The pore size distributions of unheated and pyrolyzed samples are presented in Figure 11. In these samples, the pore sizes were distributed across two main size intervals of 4–30 nm and 30–100 nm, which can be generalized as mesopores (pore diameter: 2–50 nm) and macropores (pore diameter: >50 nm), respectively (Figure 11). The surface area of the unheated sample was relatively low, and the pores were mainly mesopores with 4–30 nm diameters (Figure 11). The pore volume of mesopores gradually increased with an increase in VR from 0.77%Ro to 1.76%Ro (Figure 11). This increase in mesopores may be a response to peak hydrocarbon generation, which appears at a VR of 1.5%Ro (Wu et al., 2018a). At VRs beyond 1.76%Ro, there was no obvious further increase in the pore volume of mesopores; instead, there were merely small fluctuations (Figure 11). For the macropores, pore volume gradually increased with an increase in VR from 0.77%Ro to 2.44%Ro (Figure 11). We suspect that these macropores are related to the decomposition of inorganic minerals during the pyrolysis experiments because they increased with increasing thermal maturity.

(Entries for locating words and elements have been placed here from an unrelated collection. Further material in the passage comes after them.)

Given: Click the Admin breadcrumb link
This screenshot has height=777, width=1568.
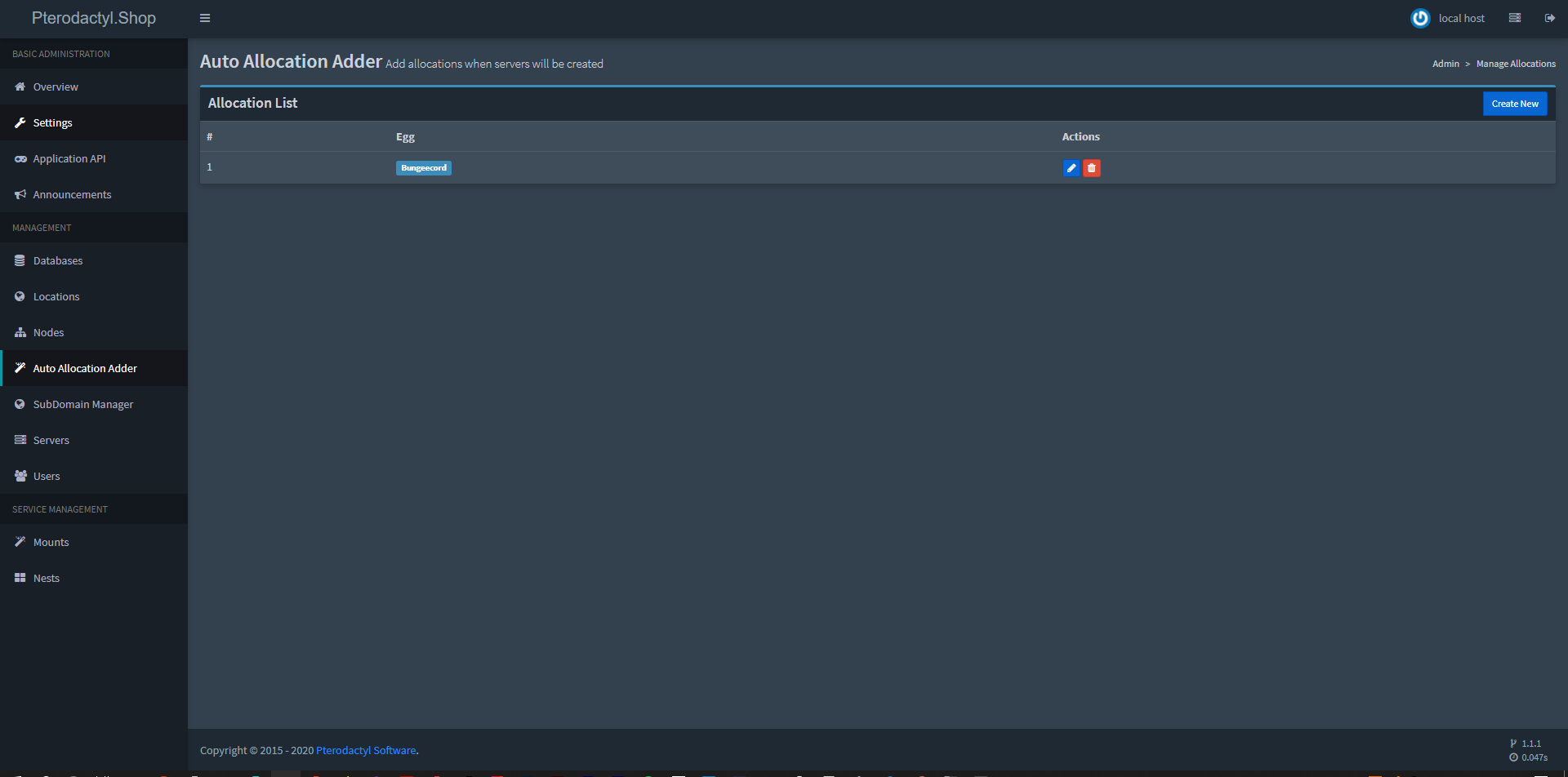Looking at the screenshot, I should click(x=1446, y=64).
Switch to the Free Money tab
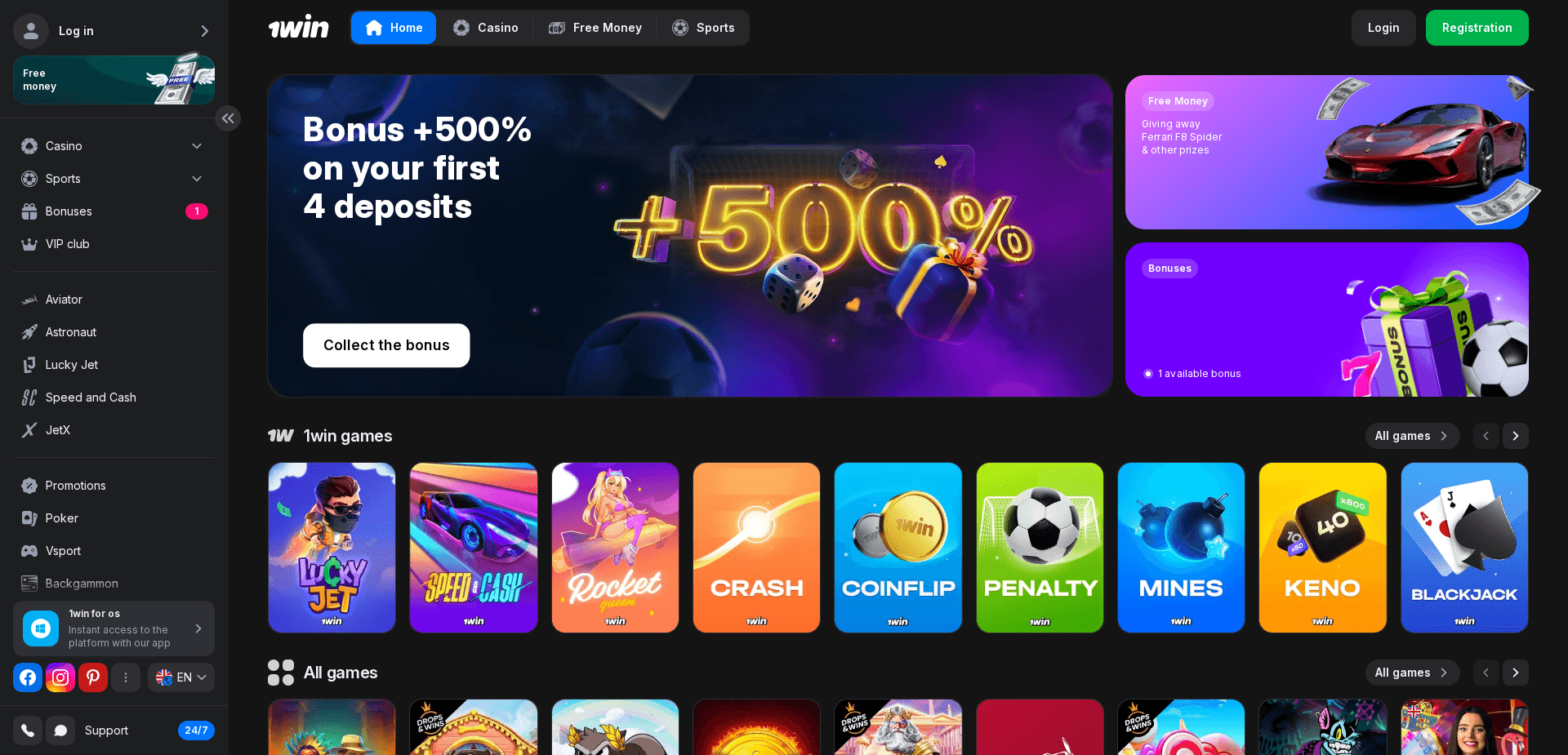This screenshot has width=1568, height=755. point(595,28)
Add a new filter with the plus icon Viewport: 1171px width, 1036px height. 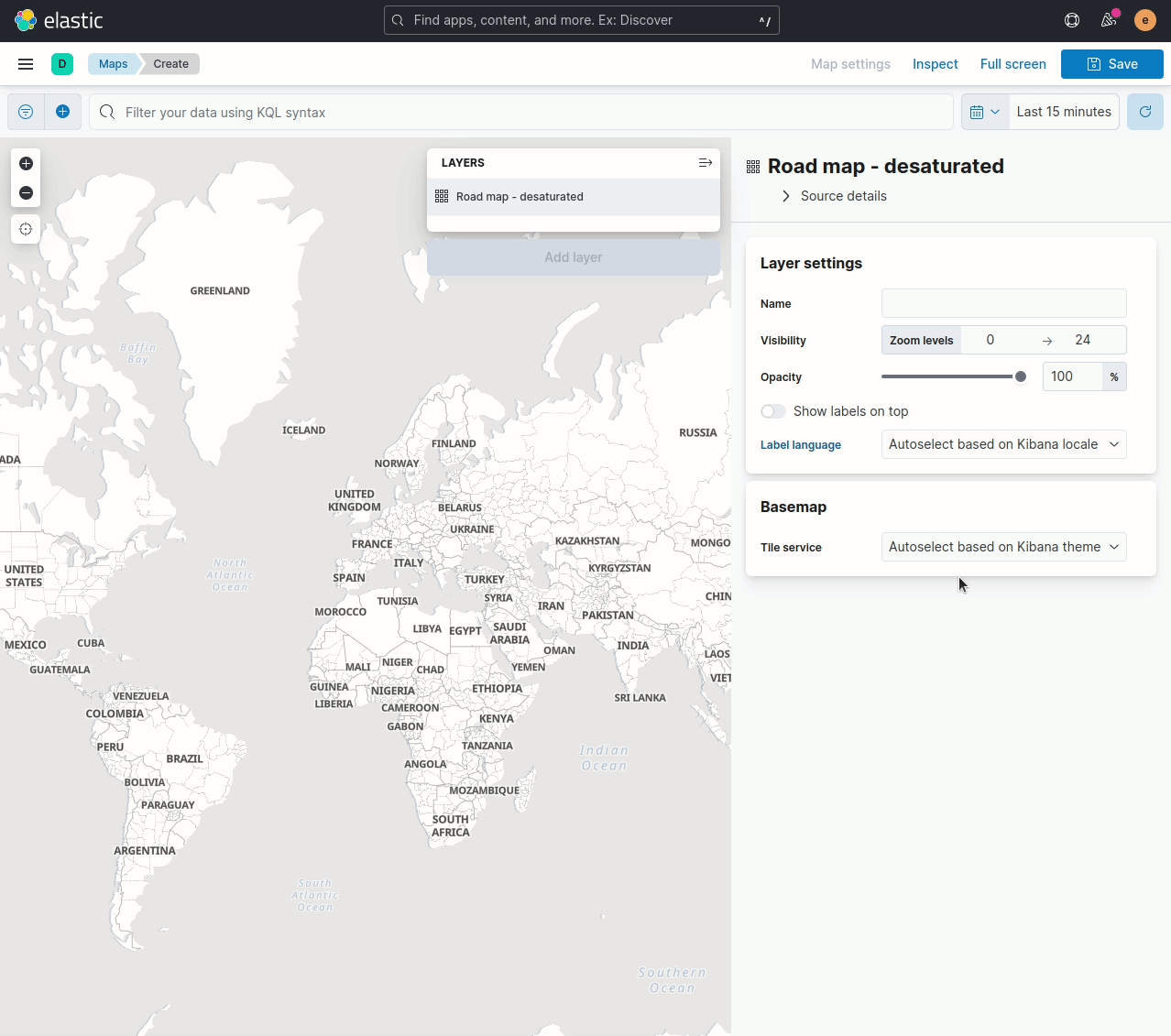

The changes in pore volume and surface area show that there were two evolutionary stages in the hydrous pyrolysis of the calcareous shale: 1) a rapid increase stage coinciding with the hydrocarbon generation peak; and 2) a relatively stable stage after the hydrocarbon generation peak. The results show that pore structure evolution in the calcareous shale resulted from two different pore type behaviors: the pore volume and surface area of pores over 30 nm increased gradually, while the volume of pores under 30 nm firstly increased and then continuously decreased after the hydrocarbon generation peak.
3.2.3 NMR T2 distribution
Nuclear magnetic resonance is an effective method to characterize the pore size distribution (PSD) of source rocks in a non-destructive manner (Xin et al., 2019; Zheng et al., 2019; Nie et al., 2021; Ma et al., 2022). The transverse relaxation time (T2) and pore size (r) are related by r = C*T2, in which C is a constant (μm/ms). Therefore, the T2 measured by NMR can directly reflect the pore size distribution of rock samples, and a higher T2 value corresponds to a larger pore radius (Xu et al., 2018; Meng et al., 2021). In addition, the connectivity among pores can also be obtained using NMR.

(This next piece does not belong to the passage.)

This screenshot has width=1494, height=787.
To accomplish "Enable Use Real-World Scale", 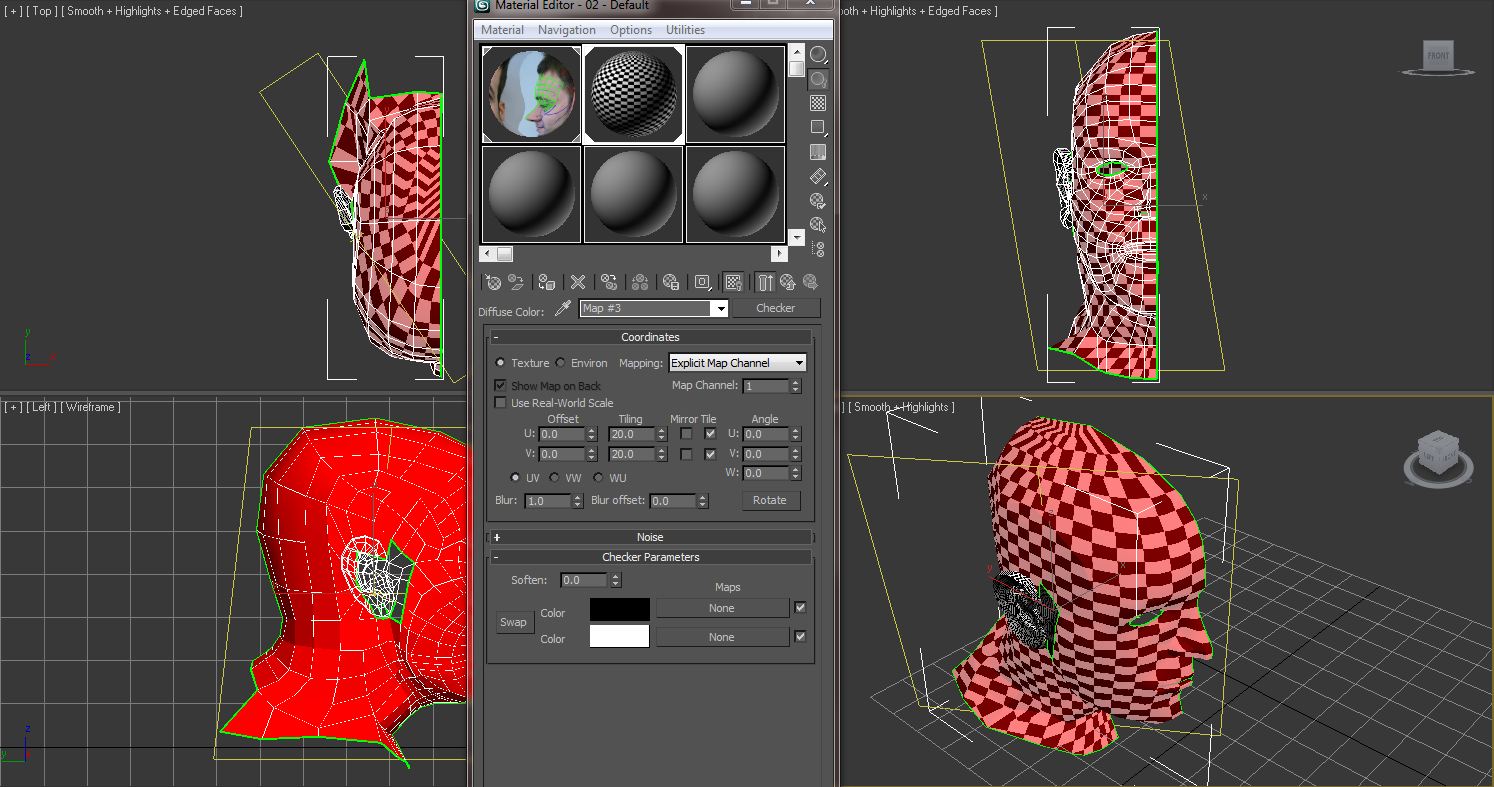I will (500, 402).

Figure 12 presents the NMR analysis results from the calcareous shale, before and after pyrolysis. Overall, NMR peaks occurred at approximately 1, 10–100, and 100–1,000 ms, which indicated that mesopores and micropores in both the calcareous shale and the pyrolyzed samples were more developed (Figure 12). This result is consistent with previous investigations, such as Zheng et al. (2019) and Xin et al. (2019). The T2 distribution of the original calcareous shale showed a trimodal distribution, with the left-hand peak being the highest, indicating a high micropore content and low content of medium‒large pores before the pyrolysis experiment (Figure 12). After pyrolysis, the peak height of the micropores increased, while that of the macropores decreased, and all three peaks gradually shifted to the left, representing an increase in micropores and a decrease in macropores (Xin et al., 2019). These changes may be due to the disappearance of primary pores and the further development of secondary pores and fractures. In subsequent experiments, with an increase in VR, the shape of the T2 spectrum did not change, but the peak height of the main peak kept rising, which confirmed the development of secondary pores and fractures.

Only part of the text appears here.